You have to be careful walking on the reef.  There is live coral and sea creatures to watch out for.  The green is alive and there are often clams, starfish, urchins and sea cucumbers laying in the cracks.

Paul from S/V Greyhound walking over to the reef. 

Rich explaining to the group how we get in/out of the water safely from the edge of the reef.
Rich pointing to a good cut for entering the water.

Waves breaking on the edge of the reef.
This shows how long the finger grooves are. Simon is watching the waves for a good time to go.

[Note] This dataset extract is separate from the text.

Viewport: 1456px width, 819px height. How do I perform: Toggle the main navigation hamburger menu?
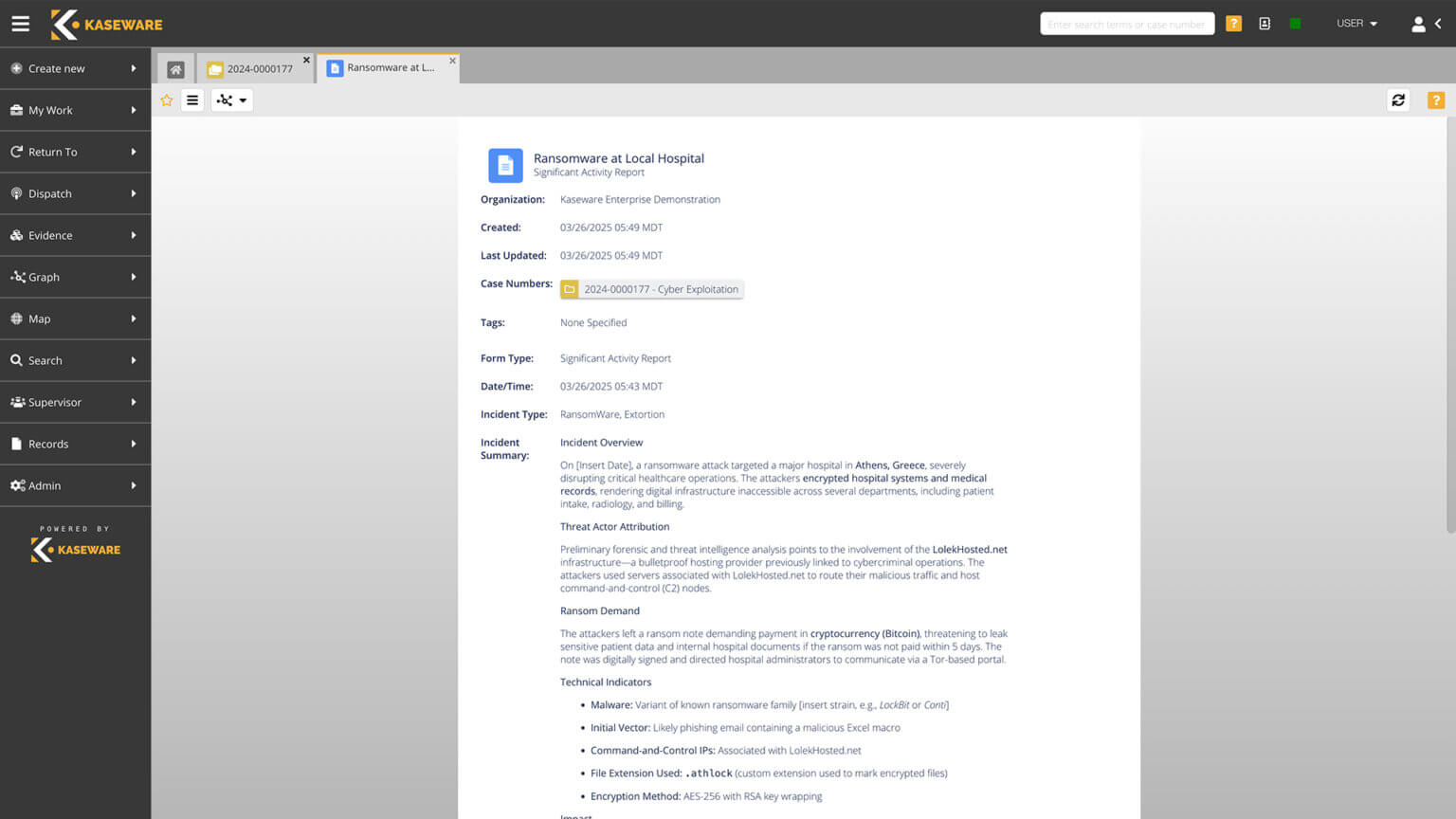20,24
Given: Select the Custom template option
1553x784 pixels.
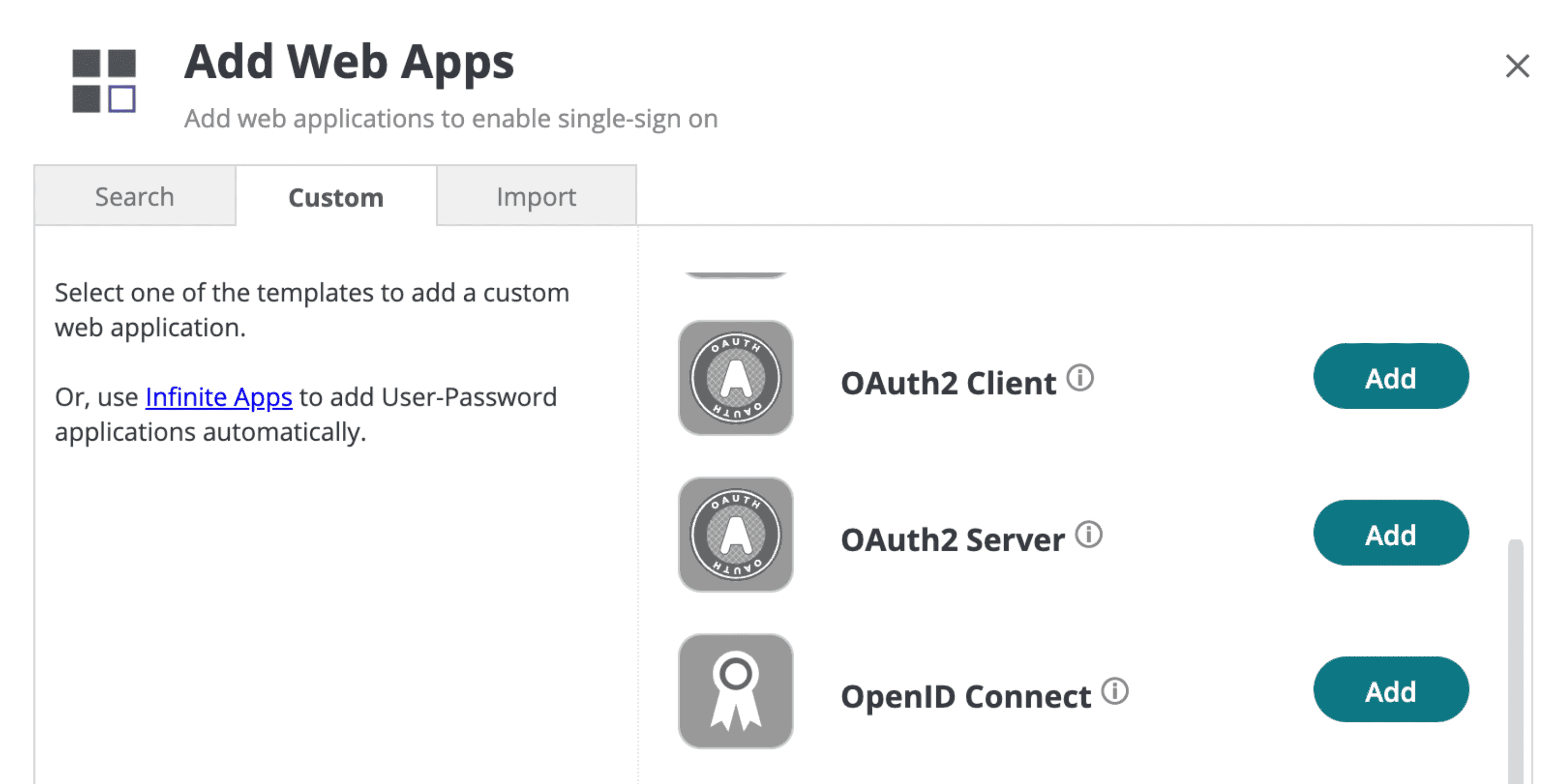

There he goes!  Only his foot above water.  You can see the wave breaking behind him.
Swimming out past the breaking waves.  The dark blue water is the open ocean side.
Here is what it looks like from underwater.  The grooves are spaces between large coral heads.  I am on the open ocean side looking back at the reef.
Several people just got in and swam through that cut.
This is a nice cut to get in!  Fish are swimming down deep in the cut.
Emperor angelfish down deep in the cut.
The school of large parrot fish

Every swim includes a patrolling shark!
After the snorkel everyone went lobster hunting in the reef cracks.  I just took photos!
The guys with their lobster buckets.